On March 20 our own Fred Walk participated in the 27th annual Bataan Memorial Death March at the U.S. Army White Sands Missile Range in New Mexico.
This 26.2 mile walk is held to honor World War II soldiers who defended the islands of Luzon, Corregidor, and the harbor forts of the Philippines. According to the promotional information “marchers can expect warm, windy, and dry conditions” with a threat of driving windstorms, blowing dust, and sand. They are also warned about how to respond to coyotes.
Professor Walk experienced temperatures ranging from 39 degrees at the beginning of the day to 75 degrees in the heat of the day. He finished his walk in just over seven hours, on the move the entire time. He says of his experience, “It was very challenging yet invigorating. The landscape was stunning.” And yes, he would do it again.
A brief history of the Bataan Memorial Death March
created to honor a special group of World War II heroes.

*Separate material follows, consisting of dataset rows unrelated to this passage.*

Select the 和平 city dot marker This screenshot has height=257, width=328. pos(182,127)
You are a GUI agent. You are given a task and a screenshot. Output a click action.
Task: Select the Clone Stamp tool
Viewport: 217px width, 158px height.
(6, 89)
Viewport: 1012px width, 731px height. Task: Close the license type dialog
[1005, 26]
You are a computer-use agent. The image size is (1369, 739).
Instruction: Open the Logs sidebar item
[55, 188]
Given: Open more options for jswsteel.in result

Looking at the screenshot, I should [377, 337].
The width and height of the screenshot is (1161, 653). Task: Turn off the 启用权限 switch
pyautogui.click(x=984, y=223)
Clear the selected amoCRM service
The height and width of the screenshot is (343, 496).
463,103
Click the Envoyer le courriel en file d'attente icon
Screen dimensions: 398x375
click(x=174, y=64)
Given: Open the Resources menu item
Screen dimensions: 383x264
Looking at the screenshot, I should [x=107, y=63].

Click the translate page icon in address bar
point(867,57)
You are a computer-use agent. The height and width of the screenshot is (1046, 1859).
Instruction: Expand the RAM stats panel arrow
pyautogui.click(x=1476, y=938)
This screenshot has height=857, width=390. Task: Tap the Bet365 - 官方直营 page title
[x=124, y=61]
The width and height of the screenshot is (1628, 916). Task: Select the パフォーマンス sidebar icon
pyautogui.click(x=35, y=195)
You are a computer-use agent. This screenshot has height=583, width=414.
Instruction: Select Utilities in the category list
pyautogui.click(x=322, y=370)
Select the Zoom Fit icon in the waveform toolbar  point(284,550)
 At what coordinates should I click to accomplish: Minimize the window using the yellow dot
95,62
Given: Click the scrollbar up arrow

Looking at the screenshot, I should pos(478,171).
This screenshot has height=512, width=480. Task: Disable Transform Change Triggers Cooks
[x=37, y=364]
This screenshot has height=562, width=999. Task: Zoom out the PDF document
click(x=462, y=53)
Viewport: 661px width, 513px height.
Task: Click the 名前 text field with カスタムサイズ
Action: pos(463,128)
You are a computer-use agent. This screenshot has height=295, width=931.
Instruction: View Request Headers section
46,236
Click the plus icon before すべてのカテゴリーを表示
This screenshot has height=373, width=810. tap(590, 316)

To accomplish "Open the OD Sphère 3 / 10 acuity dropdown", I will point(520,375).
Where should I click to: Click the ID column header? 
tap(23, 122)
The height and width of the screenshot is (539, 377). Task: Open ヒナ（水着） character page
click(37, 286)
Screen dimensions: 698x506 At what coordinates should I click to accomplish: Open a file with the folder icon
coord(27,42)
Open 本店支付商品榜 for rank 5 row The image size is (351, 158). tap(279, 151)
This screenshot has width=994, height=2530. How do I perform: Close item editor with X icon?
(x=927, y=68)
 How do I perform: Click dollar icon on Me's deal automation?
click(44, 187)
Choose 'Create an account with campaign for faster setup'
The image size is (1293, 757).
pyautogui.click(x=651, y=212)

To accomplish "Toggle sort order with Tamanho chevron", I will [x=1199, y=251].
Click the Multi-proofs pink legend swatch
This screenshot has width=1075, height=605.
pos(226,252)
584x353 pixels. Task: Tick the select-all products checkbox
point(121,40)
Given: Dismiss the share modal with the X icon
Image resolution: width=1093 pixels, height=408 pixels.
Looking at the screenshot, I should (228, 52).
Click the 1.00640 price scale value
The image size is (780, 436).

These brave soldiers were responsible for the defense of the islands of Luzon, Corregidor and the harbor defense forts of the Philippines. The conditions they encountered and the aftermath of the battle were unique. They fought in a malaria-infested region, surviving on half or quarter rations with little or no medical help. They fought with outdated equipment and virtually no air power.
On April 9, 1942, tens of thousands of American and Filipino soldiers were surrendered to Japanese forces. The Americans were Army, Army Air Corps, Navy and Marines. Among those seized were members of the 200th Coast Artillery, New Mexico National Guard. They were marched for days in the scorching heat through the Philippine jungles. Thousands died.
The Army ROTC Department at New Mexico State University began sponsoring the memorial march in 1989 to mark a page in history that included so many native sons and affected many families in the state. In 1992, White Sands Missile Range and the New Mexico National Guard joined in the sponsorship and the event was moved to the Missile Range.
Since its inception, the memorial march has grown from about 100 to some 6,500 marchers from across the United States and several foreign countries. While still primarily a military event, many civilians choose to take the challenge.